La confiance en la police suppose un contrôle indépendant

Editorial du « Monde ». Emmanuel Macron a clôturé, mardi 14 septembre, le Beauvau de la sécurité, une concertation avec les acteurs de la sécurité publique qu’il avait lui-même lancée en décembre 2020 pour répondre au malaise suscité par les affaires de violences policières et les manifestations houleuses contre la loi « sécurité globale ». Ses arbitrages sont loin d’être négligeables : une loi de programmation visant les nouvelles formes de délinquance, une présence renforcée des policiers sur le terrain, une rallonge de 1,5 milliard d’euros pour le ministère de l’intérieur dans le budget 2022.

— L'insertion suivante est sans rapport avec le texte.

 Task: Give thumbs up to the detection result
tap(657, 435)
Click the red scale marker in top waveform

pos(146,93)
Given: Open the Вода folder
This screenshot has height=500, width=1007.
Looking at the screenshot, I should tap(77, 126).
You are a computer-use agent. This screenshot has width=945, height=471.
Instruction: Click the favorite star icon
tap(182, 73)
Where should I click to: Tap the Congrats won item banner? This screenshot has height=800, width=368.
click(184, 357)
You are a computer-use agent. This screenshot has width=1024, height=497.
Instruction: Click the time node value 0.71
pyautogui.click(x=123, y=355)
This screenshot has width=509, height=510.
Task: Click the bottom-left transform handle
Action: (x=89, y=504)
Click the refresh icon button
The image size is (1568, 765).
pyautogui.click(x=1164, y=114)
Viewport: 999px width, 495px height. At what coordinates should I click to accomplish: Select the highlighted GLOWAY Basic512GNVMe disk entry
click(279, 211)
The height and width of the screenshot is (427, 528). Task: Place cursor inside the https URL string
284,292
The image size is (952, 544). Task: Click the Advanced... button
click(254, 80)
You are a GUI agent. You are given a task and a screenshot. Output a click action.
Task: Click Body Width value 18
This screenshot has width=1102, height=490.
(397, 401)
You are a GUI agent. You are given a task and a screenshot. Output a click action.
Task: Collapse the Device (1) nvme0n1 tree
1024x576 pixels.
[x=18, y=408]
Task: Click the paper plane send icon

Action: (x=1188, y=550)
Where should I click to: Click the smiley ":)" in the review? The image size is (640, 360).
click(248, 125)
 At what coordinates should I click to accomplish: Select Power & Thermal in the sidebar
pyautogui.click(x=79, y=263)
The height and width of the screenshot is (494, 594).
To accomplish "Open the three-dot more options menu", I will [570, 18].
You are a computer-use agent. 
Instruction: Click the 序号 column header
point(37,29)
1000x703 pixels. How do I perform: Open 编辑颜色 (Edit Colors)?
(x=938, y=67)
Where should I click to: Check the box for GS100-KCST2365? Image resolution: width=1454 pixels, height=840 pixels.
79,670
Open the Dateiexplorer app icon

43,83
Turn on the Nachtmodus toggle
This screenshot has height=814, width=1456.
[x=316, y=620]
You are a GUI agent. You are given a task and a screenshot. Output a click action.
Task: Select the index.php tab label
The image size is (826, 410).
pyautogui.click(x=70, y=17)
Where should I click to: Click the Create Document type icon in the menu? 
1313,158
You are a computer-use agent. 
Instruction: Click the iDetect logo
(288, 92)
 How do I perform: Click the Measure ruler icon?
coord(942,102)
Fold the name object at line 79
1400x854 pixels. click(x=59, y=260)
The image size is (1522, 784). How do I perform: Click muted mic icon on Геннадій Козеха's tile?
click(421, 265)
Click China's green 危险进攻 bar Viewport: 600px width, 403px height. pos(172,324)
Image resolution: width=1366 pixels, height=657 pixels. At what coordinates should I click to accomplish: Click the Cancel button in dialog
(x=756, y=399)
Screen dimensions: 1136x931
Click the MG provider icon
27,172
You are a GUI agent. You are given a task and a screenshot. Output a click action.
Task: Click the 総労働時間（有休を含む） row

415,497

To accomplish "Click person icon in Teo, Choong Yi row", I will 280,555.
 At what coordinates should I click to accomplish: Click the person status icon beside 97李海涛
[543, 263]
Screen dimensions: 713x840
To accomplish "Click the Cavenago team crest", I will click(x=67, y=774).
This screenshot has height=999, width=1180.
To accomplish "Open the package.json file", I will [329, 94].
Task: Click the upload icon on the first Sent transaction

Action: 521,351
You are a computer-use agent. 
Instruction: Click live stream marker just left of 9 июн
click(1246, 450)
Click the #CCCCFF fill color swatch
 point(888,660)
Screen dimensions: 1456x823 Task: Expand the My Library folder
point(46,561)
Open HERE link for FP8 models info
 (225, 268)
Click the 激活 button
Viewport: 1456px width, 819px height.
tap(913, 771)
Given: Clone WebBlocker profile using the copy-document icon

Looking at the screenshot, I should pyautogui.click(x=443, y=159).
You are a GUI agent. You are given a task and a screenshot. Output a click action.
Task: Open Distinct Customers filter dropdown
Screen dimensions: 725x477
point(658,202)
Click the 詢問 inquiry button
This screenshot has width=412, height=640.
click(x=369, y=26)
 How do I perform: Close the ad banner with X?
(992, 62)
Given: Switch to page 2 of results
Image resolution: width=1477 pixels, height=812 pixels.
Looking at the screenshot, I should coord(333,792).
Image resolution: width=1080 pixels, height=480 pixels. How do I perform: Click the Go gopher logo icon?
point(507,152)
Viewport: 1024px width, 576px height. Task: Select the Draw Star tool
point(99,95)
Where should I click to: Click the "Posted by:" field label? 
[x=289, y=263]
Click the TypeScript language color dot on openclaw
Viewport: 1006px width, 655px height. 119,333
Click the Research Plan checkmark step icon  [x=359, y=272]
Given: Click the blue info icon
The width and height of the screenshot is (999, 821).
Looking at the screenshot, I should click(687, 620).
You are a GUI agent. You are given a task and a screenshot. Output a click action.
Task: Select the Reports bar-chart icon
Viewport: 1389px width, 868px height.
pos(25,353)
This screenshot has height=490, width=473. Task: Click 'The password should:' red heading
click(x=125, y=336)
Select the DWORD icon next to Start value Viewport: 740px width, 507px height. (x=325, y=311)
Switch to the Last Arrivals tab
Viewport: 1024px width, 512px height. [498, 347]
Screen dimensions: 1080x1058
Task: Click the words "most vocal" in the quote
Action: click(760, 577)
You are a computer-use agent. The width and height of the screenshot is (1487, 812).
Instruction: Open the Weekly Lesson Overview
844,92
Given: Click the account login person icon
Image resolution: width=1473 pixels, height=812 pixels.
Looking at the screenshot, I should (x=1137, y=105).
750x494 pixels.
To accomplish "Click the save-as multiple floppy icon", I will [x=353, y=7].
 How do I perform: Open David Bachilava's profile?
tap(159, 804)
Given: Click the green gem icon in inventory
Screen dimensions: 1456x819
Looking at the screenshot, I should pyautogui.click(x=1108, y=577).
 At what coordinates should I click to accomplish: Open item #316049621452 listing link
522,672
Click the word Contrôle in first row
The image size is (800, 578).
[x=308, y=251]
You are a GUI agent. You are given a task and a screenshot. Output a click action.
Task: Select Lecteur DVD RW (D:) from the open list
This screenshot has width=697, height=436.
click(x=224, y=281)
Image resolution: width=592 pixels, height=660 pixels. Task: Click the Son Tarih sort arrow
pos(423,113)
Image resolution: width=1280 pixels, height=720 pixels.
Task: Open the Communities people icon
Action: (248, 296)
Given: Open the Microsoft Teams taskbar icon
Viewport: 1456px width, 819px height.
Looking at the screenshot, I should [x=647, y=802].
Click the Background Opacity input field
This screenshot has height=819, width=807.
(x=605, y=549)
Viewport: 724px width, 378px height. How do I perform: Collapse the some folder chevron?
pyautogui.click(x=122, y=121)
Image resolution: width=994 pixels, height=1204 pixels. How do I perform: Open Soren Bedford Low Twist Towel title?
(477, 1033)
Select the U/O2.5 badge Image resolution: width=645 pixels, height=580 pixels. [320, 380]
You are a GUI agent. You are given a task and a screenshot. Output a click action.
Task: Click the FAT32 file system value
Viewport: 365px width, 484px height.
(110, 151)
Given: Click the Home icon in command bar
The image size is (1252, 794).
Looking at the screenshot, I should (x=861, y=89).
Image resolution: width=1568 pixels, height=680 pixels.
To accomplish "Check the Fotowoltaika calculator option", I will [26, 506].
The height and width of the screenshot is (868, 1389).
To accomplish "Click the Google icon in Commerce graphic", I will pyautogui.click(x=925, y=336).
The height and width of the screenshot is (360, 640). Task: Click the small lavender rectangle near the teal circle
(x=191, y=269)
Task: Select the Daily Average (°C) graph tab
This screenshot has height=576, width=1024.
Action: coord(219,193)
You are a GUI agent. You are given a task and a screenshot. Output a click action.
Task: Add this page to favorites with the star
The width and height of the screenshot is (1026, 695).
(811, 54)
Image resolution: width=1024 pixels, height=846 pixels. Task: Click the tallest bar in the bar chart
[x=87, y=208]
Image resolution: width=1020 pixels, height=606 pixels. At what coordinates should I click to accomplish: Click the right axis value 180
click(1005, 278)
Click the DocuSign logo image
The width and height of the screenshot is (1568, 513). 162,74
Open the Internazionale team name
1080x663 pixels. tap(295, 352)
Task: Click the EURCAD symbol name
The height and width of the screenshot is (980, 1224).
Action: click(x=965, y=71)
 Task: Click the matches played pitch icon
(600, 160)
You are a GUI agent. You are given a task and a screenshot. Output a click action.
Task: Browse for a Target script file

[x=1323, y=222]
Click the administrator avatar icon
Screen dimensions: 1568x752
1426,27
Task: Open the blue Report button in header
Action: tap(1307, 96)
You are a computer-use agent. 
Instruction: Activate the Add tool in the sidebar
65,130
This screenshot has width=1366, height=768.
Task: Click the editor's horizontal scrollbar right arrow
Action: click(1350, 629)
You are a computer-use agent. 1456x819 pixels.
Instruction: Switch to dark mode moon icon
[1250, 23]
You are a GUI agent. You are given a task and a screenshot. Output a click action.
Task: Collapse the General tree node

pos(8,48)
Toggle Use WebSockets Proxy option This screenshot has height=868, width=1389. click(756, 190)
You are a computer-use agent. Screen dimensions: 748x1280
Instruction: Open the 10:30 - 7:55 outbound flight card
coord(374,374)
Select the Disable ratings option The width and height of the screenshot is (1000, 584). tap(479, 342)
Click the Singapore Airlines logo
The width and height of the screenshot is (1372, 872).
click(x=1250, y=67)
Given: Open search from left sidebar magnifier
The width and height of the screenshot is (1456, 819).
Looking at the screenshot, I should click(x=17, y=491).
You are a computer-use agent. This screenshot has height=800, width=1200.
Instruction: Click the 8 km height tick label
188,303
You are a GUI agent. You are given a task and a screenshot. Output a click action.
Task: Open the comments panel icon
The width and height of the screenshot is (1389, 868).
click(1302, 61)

Dans un domaine crucial et ultrasensible politiquement, en revanche, le président de la République a nettement manqué d’audace et d’ambition : l’« instance de contrôle parlementaire des forces de l’ordre », dont il va proposer la création aux présidents de l’Assemblée nationale et du Sénat, ne répond pas à l’exigence de doter la France d’une instance de contrôle des forces de l’ordre – police et gendarmerie – capable de rétablir la confiance des citoyens envers les institutions dont la raison d’être...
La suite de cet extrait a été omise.